▶ PROBLEM TO WORK ON
Retype the rows from the line with "828x543 pixels. How" up to and including the line with "pos(732,59)", without the pictures.

▶ RECORDS SHOWN
------------------------------------

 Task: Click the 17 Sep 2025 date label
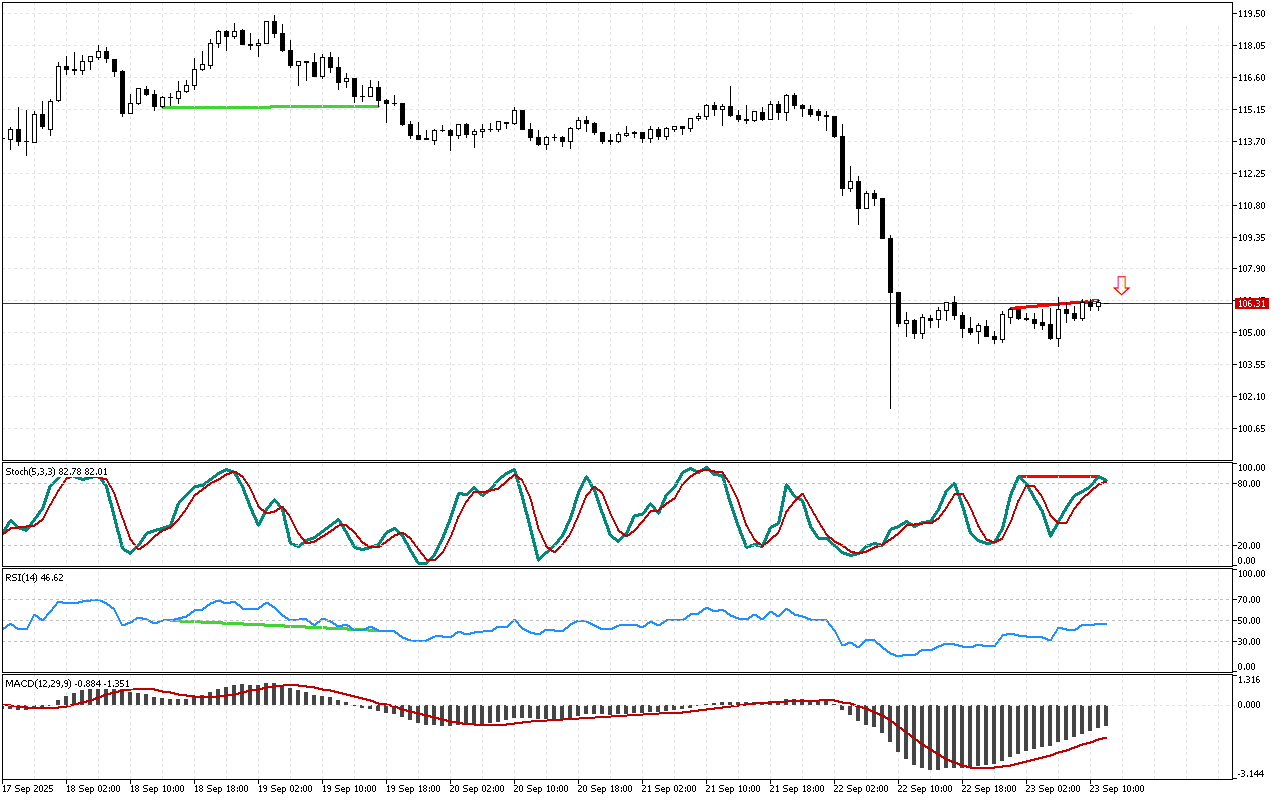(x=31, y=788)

------------------------------------

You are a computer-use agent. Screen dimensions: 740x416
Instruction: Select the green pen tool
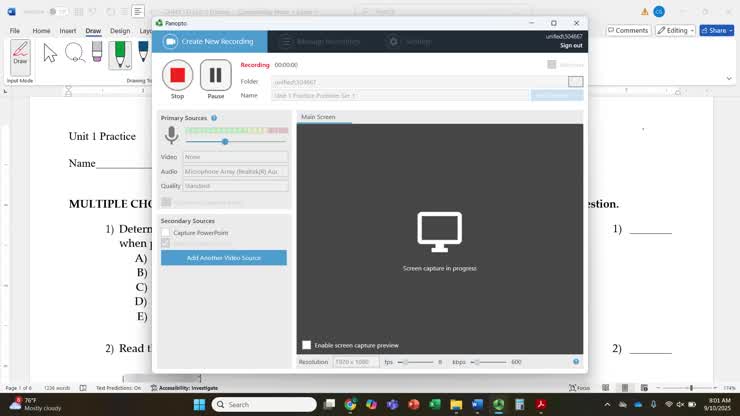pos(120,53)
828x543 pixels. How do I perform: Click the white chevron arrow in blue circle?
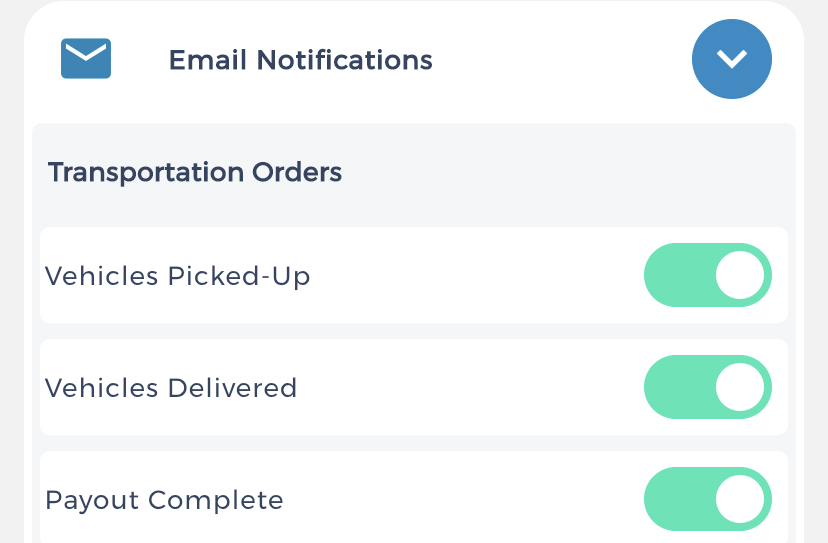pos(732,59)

------------------------------------

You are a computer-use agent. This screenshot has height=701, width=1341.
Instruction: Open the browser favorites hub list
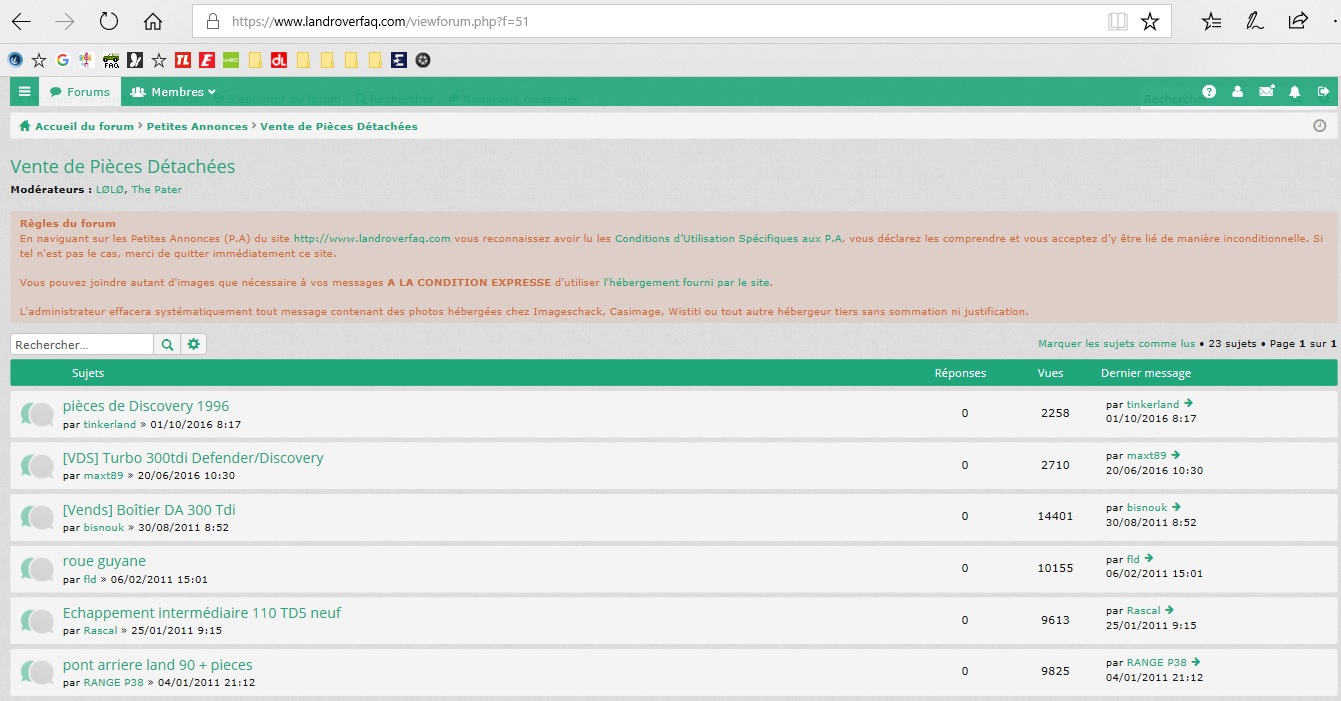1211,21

------------------------------------

▶ EXERCISE ANSWER
828x543 pixels. How do I perform: Click the white chevron arrow in blue circle?
pos(732,59)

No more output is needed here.